Reproduce each of the following rows word for word, keeping every line as it is.

######

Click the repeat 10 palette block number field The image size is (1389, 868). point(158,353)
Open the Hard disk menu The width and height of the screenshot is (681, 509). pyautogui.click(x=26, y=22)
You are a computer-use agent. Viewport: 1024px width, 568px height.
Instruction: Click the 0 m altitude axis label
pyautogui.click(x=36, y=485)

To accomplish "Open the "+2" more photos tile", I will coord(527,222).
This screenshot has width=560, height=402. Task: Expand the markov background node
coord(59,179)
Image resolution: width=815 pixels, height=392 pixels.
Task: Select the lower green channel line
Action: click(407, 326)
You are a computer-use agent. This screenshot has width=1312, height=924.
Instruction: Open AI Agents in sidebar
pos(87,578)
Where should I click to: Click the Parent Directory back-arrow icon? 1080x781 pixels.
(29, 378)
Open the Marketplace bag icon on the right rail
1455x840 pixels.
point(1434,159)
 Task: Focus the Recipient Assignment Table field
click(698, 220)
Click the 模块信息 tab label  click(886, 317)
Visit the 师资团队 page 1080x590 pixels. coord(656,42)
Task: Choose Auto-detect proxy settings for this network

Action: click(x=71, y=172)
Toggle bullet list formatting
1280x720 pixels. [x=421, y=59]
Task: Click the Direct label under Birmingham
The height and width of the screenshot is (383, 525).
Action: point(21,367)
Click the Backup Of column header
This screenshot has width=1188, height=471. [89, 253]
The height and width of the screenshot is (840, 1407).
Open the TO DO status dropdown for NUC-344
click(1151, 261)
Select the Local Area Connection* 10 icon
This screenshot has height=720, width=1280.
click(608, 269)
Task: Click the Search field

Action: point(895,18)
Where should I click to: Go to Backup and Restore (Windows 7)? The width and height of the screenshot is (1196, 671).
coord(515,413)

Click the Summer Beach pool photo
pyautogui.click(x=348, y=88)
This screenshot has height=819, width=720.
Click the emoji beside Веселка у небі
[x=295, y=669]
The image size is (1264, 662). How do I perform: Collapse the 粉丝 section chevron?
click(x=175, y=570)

######

● **OUTPUT FOR THIS TASK**:
Click the repeat 10 palette block number field The image size is (1389, 868). point(158,353)
Open the Hard disk menu The width and height of the screenshot is (681, 509). pyautogui.click(x=26, y=22)
You are a computer-use agent. Viewport: 1024px width, 568px height.
Instruction: Click the 0 m altitude axis label
pyautogui.click(x=36, y=485)

To accomplish "Open the "+2" more photos tile", I will coord(527,222).
This screenshot has width=560, height=402. Task: Expand the markov background node
coord(59,179)
Image resolution: width=815 pixels, height=392 pixels.
Task: Select the lower green channel line
Action: click(407, 326)
You are a computer-use agent. This screenshot has width=1312, height=924.
Instruction: Open AI Agents in sidebar
pos(87,578)
Where should I click to: Click the Parent Directory back-arrow icon? 1080x781 pixels.
(29, 378)
Open the Marketplace bag icon on the right rail
1455x840 pixels.
point(1434,159)
 Task: Focus the Recipient Assignment Table field
click(698, 220)
Click the 模块信息 tab label  click(886, 317)
Visit the 师资团队 page 1080x590 pixels. coord(656,42)
Task: Choose Auto-detect proxy settings for this network

Action: click(x=71, y=172)
Toggle bullet list formatting
1280x720 pixels. [x=421, y=59]
Task: Click the Direct label under Birmingham
The height and width of the screenshot is (383, 525).
Action: point(21,367)
Click the Backup Of column header
This screenshot has width=1188, height=471. [89, 253]
The height and width of the screenshot is (840, 1407).
Open the TO DO status dropdown for NUC-344
click(1151, 261)
Select the Local Area Connection* 10 icon
This screenshot has height=720, width=1280.
click(608, 269)
Task: Click the Search field

Action: point(895,18)
Where should I click to: Go to Backup and Restore (Windows 7)? The width and height of the screenshot is (1196, 671).
coord(515,413)

Click the Summer Beach pool photo
pyautogui.click(x=348, y=88)
This screenshot has height=819, width=720.
Click the emoji beside Веселка у небі
[x=295, y=669]
The image size is (1264, 662). How do I perform: Collapse the 粉丝 section chevron?
click(x=175, y=570)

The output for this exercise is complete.